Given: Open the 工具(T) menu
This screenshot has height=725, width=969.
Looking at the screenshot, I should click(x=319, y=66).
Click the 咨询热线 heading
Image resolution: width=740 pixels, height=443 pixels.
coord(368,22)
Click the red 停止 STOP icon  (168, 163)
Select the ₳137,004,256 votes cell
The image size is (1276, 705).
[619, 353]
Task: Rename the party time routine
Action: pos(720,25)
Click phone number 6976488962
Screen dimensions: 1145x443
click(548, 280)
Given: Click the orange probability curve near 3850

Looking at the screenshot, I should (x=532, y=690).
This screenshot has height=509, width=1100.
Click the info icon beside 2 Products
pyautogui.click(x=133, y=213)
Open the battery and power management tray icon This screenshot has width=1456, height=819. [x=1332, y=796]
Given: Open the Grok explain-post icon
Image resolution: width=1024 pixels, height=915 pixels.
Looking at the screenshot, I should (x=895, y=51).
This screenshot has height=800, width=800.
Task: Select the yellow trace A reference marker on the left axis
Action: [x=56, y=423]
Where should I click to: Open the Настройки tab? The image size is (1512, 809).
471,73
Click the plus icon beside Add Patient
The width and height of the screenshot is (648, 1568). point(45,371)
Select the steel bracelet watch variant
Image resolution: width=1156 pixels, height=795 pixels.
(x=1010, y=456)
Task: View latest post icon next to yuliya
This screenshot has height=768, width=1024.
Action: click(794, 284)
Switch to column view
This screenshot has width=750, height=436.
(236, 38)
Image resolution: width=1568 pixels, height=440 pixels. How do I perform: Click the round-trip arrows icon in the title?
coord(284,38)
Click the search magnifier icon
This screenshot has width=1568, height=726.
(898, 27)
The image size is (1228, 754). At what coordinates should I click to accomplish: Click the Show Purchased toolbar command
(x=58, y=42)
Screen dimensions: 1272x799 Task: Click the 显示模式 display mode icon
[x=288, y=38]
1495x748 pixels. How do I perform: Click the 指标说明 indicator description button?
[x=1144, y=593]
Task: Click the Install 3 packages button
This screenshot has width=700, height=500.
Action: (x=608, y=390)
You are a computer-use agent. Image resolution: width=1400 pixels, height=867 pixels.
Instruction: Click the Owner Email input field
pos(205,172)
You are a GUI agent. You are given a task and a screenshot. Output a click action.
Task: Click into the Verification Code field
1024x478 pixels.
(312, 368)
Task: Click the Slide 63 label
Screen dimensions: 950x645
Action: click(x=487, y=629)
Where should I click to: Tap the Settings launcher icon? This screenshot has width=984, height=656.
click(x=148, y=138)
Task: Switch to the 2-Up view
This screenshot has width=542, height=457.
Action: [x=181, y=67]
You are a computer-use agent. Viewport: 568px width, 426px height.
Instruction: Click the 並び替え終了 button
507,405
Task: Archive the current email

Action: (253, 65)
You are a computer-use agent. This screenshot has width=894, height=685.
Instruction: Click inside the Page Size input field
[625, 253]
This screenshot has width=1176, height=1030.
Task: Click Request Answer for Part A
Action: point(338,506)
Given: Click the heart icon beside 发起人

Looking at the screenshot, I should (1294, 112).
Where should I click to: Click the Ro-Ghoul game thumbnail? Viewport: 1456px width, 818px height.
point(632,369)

============================================================

What is needed: Each record above should be repeated exactly as it appears.

Task answer:
Given: Open the 工具(T) menu
This screenshot has height=725, width=969.
Looking at the screenshot, I should click(x=319, y=66).
Click the 咨询热线 heading
Image resolution: width=740 pixels, height=443 pixels.
coord(368,22)
Click the red 停止 STOP icon  (168, 163)
Select the ₳137,004,256 votes cell
The image size is (1276, 705).
[619, 353]
Task: Rename the party time routine
Action: pos(720,25)
Click phone number 6976488962
Screen dimensions: 1145x443
click(548, 280)
Given: Click the orange probability curve near 3850

Looking at the screenshot, I should (x=532, y=690).
This screenshot has height=509, width=1100.
Click the info icon beside 2 Products
pyautogui.click(x=133, y=213)
Open the battery and power management tray icon This screenshot has width=1456, height=819. [x=1332, y=796]
Given: Open the Grok explain-post icon
Image resolution: width=1024 pixels, height=915 pixels.
Looking at the screenshot, I should (x=895, y=51).
This screenshot has height=800, width=800.
Task: Select the yellow trace A reference marker on the left axis
Action: [x=56, y=423]
Where should I click to: Open the Настройки tab? The image size is (1512, 809).
471,73
Click the plus icon beside Add Patient
The width and height of the screenshot is (648, 1568). point(45,371)
Select the steel bracelet watch variant
Image resolution: width=1156 pixels, height=795 pixels.
(x=1010, y=456)
Task: View latest post icon next to yuliya
This screenshot has height=768, width=1024.
Action: click(794, 284)
Switch to column view
This screenshot has width=750, height=436.
(236, 38)
Image resolution: width=1568 pixels, height=440 pixels. How do I perform: Click the round-trip arrows icon in the title?
coord(284,38)
Click the search magnifier icon
This screenshot has width=1568, height=726.
(898, 27)
The image size is (1228, 754). At what coordinates should I click to accomplish: Click the Show Purchased toolbar command
(x=58, y=42)
Screen dimensions: 1272x799 Task: Click the 显示模式 display mode icon
[x=288, y=38]
1495x748 pixels. How do I perform: Click the 指标说明 indicator description button?
[x=1144, y=593]
Task: Click the Install 3 packages button
This screenshot has width=700, height=500.
Action: (x=608, y=390)
You are a computer-use agent. Image resolution: width=1400 pixels, height=867 pixels.
Instruction: Click the Owner Email input field
pos(205,172)
You are a GUI agent. You are given a task and a screenshot. Output a click action.
Task: Click into the Verification Code field
1024x478 pixels.
(312, 368)
Task: Click the Slide 63 label
Screen dimensions: 950x645
Action: click(x=487, y=629)
Where should I click to: Tap the Settings launcher icon? This screenshot has width=984, height=656.
click(x=148, y=138)
Task: Switch to the 2-Up view
This screenshot has width=542, height=457.
Action: [x=181, y=67]
You are a computer-use agent. Viewport: 568px width, 426px height.
Instruction: Click the 並び替え終了 button
507,405
Task: Archive the current email

Action: (253, 65)
You are a computer-use agent. This screenshot has width=894, height=685.
Instruction: Click inside the Page Size input field
[625, 253]
This screenshot has width=1176, height=1030.
Task: Click Request Answer for Part A
Action: point(338,506)
Given: Click the heart icon beside 发起人

Looking at the screenshot, I should (1294, 112).
Where should I click to: Click the Ro-Ghoul game thumbnail? Viewport: 1456px width, 818px height.
point(632,369)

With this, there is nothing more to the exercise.